P.S.Lutka lost 3.5% of his birth weight in the first couple days (7-10% is common) and was back up to his birth weight by day 4 (newborns should usually be back to their birth weight by days 10 to 14). At his two week visit Lutka weighed 6lbs 2oz and by 4 weeks he was up to 7lbs 10oz. He doubled his birth weight by 2 months, which is usually expected at 6 months, and tripled it at 6 months, which is usually expected by 1 year. Today he is 1 year old, and weighs 20lbs.

Our story wasn’t necessarily typical, and some of the choices we made were outside the recommended standards of care. Many factors influence how a particular birth story unfolds and having an honest, respectful relationship with your primary healthcare provider - so that you can work together to achieve the optimal birth *for you*-  is key. Every mother-baby is different. Our history, education, values, support systems, how we assess and weigh risks vs benefits etc all impact the decisions we make and ultimately what our births will look like. The choices that are best for one mother-baby aren’t necessarily the best choices for another mother-baby, even when their stories look similar on the surface.
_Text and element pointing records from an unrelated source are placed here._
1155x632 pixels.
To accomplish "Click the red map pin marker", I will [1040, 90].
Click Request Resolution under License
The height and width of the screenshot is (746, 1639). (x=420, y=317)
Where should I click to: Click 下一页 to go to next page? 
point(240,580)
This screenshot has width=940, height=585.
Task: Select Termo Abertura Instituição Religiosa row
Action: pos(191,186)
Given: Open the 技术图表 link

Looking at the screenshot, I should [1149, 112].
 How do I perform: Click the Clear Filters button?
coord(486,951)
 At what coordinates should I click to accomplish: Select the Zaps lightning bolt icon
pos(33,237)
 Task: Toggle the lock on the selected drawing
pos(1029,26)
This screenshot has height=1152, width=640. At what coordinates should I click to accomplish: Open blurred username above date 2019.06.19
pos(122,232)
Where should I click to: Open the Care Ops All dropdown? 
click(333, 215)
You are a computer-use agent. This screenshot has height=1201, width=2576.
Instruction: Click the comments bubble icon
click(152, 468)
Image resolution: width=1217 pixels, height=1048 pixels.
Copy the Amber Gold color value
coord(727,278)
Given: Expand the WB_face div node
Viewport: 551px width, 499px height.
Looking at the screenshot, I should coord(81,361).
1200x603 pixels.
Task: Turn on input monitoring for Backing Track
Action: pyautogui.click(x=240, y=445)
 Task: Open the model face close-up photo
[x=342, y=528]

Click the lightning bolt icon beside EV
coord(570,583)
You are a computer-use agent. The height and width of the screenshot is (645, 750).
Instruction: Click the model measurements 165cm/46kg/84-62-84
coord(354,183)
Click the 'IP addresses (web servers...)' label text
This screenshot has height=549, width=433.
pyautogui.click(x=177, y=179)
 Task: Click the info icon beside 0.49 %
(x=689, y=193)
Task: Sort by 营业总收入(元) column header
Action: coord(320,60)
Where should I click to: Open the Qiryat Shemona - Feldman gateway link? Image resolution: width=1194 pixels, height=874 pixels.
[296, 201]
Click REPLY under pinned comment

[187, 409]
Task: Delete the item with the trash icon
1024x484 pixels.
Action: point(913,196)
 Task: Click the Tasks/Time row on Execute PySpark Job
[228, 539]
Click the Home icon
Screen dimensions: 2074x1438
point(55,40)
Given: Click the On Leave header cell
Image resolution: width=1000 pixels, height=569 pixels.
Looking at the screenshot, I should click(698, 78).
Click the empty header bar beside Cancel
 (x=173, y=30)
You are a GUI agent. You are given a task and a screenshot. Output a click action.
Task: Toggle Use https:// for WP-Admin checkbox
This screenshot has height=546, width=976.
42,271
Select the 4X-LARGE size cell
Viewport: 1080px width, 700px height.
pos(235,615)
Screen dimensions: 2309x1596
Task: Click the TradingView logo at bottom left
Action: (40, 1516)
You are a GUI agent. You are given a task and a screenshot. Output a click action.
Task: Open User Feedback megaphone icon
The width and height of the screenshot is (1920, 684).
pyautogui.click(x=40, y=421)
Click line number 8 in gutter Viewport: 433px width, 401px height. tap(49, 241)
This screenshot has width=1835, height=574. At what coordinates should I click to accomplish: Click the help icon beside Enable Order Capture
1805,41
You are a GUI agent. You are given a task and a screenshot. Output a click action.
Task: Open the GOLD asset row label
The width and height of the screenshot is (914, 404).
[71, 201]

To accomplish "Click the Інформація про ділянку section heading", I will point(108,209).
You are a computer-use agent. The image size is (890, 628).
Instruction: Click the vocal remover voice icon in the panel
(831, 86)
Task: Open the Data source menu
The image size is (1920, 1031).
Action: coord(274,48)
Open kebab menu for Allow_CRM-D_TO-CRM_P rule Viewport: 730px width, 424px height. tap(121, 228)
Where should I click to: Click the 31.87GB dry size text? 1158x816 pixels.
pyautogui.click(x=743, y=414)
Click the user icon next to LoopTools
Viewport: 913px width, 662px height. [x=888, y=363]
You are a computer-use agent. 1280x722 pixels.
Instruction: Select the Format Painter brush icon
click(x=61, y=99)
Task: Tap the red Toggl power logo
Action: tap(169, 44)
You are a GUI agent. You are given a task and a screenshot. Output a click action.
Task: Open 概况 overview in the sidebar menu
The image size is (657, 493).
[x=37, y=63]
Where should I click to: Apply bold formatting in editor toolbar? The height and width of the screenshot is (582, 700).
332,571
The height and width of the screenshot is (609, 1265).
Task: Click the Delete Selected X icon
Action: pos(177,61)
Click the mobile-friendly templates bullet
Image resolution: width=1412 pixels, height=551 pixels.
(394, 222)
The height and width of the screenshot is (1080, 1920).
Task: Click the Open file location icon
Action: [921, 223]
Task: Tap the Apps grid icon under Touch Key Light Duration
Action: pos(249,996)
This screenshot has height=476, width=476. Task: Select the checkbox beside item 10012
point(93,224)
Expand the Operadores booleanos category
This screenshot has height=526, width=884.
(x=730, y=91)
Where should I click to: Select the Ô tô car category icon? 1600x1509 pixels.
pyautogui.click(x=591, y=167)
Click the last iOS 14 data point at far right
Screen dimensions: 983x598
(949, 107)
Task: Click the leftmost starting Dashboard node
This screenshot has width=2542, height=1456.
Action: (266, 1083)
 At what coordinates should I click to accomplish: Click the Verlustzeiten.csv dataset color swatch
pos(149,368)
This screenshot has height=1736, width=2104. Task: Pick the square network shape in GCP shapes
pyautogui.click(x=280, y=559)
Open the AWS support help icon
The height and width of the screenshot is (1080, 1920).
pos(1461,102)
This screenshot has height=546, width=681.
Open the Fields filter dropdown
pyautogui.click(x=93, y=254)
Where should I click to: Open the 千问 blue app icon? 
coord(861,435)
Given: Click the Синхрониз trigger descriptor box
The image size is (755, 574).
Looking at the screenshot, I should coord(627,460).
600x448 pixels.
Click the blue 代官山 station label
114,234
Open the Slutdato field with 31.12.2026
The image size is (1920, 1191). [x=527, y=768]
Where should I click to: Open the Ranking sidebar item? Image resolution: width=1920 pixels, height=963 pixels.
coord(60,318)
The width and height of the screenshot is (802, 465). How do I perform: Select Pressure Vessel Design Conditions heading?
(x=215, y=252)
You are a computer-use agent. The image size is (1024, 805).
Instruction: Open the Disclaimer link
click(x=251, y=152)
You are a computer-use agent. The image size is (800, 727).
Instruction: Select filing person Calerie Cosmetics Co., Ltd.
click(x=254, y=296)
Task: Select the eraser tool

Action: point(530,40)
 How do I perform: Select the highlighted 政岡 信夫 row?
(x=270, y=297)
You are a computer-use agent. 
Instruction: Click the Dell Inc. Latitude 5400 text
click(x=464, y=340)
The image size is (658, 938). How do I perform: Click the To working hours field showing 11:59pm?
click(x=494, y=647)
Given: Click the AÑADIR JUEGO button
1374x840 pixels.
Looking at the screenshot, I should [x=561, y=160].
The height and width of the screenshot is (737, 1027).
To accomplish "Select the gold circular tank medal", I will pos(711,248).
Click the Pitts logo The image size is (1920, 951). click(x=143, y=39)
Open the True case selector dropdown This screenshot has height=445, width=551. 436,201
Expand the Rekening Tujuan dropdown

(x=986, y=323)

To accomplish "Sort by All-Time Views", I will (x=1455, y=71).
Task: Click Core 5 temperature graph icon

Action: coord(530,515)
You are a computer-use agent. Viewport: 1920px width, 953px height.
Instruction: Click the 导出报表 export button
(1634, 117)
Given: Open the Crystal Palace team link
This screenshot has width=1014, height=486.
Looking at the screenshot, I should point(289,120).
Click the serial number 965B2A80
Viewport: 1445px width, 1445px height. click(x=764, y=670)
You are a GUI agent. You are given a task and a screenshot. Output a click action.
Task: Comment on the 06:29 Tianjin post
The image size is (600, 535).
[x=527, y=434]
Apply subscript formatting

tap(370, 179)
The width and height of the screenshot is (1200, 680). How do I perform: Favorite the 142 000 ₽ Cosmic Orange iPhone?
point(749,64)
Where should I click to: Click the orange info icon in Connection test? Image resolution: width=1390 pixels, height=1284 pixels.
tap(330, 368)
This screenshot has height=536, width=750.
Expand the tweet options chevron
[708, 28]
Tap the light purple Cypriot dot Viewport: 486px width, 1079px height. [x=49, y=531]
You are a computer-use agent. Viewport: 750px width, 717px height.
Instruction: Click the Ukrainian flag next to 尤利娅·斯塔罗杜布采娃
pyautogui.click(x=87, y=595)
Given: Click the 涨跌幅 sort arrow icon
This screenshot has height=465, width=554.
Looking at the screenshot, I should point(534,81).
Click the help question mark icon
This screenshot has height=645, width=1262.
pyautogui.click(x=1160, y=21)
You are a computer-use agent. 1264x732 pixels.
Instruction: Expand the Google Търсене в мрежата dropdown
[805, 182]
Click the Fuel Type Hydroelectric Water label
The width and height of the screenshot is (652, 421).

Our choices weren’t all standard, however they were made consciously and after having explored information from a wide variety of sources.  To fully embrace the idea of “informed consent/choice” you must be willing to fully OWN the choices you make - and their outcomes – whatever they may be. That includes the good outcomes, the bad outcomes, and the unexpected outcomes, and it includes recognizing that if your primary healthcare provider truly and deeply believes that your choice is too risky for them to support, s/he reserves the right to not take you on as a client, or to transfer your care to a more suitable healthcare professional. We are grateful to our midwives for walking with us even though the choices we made for our family stretched the status quo.